People with ASLD can have a mix of neurological symptoms such as:

  • Slowing of thought and physical movement (psychomotor impairment)
  • Features commonly associated with autism, such as repetitive behaviors and failure to make eye contact
  • Epilepsy
  • Progressive loss of muscle tissue (muscle wasting)
  • Difficulty eating and drinking due to the issues described above (secondary feeding problems)
  • Weakness in the trunk of the body (axial hypotonia) with increased strength and muscle mass in the limbs (peripheral hypertonia). This only occurs in severe ADSL deficiency.

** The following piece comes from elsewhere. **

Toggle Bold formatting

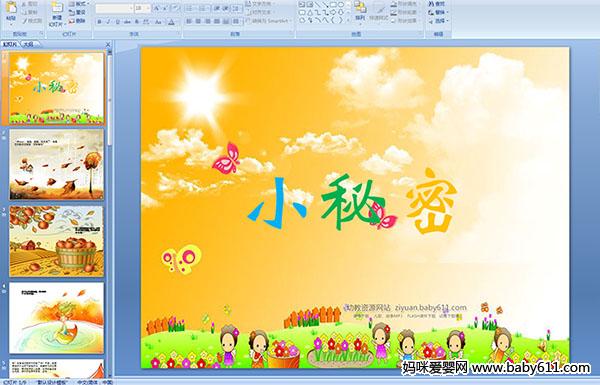coord(99,22)
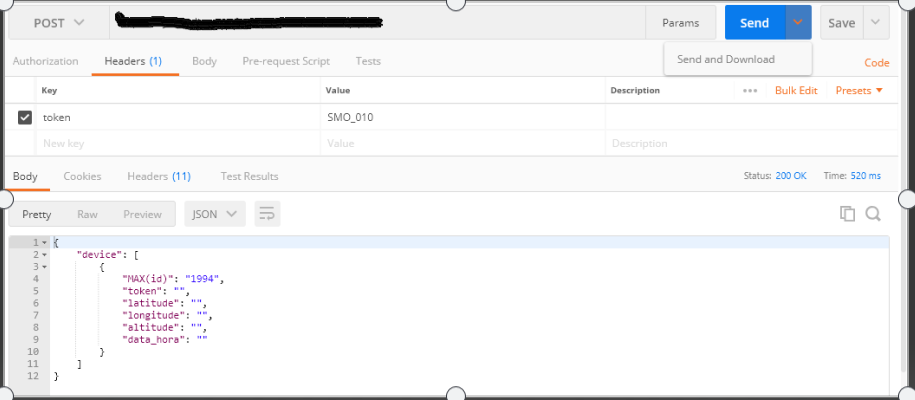Switch response view to Raw
Screen dimensions: 915x400
pyautogui.click(x=88, y=214)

Differences in body structure that is specifically related to this disorder (dysmorphic features) are not common. However, when they do occur, they are usually subtle and may include slowed growth, skull differences such as a small head circumference (microcephaly) or flattened back of the head (flat occiput), occasional deviation of the eye (intermittent divergent strabismus), small nose with anteverted nostrils, long and smooth philtrum, thin upper lip and low set ears.

Diagnosis

A diagnosis of adenylosuccinate lyase deficiency should be considered in infants with seizures, delayed milestones, muscle weakness, and/or autistic features. The diagnosis is based on elevated levels of two compounds in body fluids such as plasma, urine, and cerebrospinal fluid (the fluid that surrounds the spinal nerves). These two compounds are called succinylaminoimidazole carboxamide riboside (SAICA riboside) and succinyladenosine, and they are not usually detectable in these fluids. Sequencing of the ADSL gene can identify the disease-causing genetic change (pathogenic variant).

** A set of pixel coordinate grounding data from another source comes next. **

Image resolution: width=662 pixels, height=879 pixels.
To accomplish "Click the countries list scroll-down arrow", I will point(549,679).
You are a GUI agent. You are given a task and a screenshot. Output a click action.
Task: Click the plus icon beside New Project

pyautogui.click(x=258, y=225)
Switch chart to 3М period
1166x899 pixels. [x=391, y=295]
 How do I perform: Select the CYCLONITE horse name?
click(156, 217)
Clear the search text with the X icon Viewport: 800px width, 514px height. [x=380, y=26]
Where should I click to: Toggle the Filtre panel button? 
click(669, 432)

For families where both parents are known to be carriers of adenylosuccinate lyase deficiency, prenatal diagnosis can be performed via chorionic villus sampling or amniotic fluid sampling. These two tests occur during pregnancy when a doctor uses an ultrasound to guide a needle and extract cells from either the placenta or from the fluid surrounding the fetus. These cells can be analyzed using molecular analysis of the ADSL gene.

Treatment

Current treatments are available to control seizures, although drug resistance can occur. Studies have been done to identify treatments specific for ASLD (such as D-ribose, uridine, and S-adenosyl-1-methionine), but these experimental treatments have not been proven to be beneficial. Treatment of adenylosuccinate lyase deficiency can be done via epilepsy management with anticonvulsive drugs. Additionally the following options include:[rx]

S-adenosylmethionine
  • D-ribose and uridine administration
  • Ketogenic diet
  • S-adenosyl-l-methionine

D-ribose and uridine administration

D-ribose administration, which increases the provision of phosphoribosyl pyrophosphate (PRPP) and stimulates de novo purine synthesis, has been applied in a few ADSL patients. Salerno et al published promising results in motor coordination and seizure control in a 13-year-old female after several months of D-ribose therapy

S-adenosyl-l-methionine

Recently Werkhoven et al evaluated S-adenosyl-l-methionine (SAMe) as a potential treatment for ADSL deficiency (van Werkhoven et al ). After 9 months of SAMe treatment, there was no clear response evidenced in urine metabolite levels or clinical parameters

Epilepsy treatment

The aim of treating epilepsy is to control or at least decrease seizure frequency with minimal side effects. Treatment with anticonvulsive drugs (e.g., valproic acid, phenobarbital, carbamazepine, topiramate, levetiracetam, phenitoin, clobazam) depends on the type of seizures. Patients with ADSL deficiency often require polypharmacy with the use of two or more anticonvulsants. Drug resistance is common.

Ketogenic diet

Recently there have been reports about the positive use of a ketogenic diet for the treatment of refractory epilepsy and glutamate becomes accessible to the glutamate decarboxylase reaction to yield gamma-aminobutyric acid (GABA), the major inhibitory neurotransmitter and an important antiseizure agent.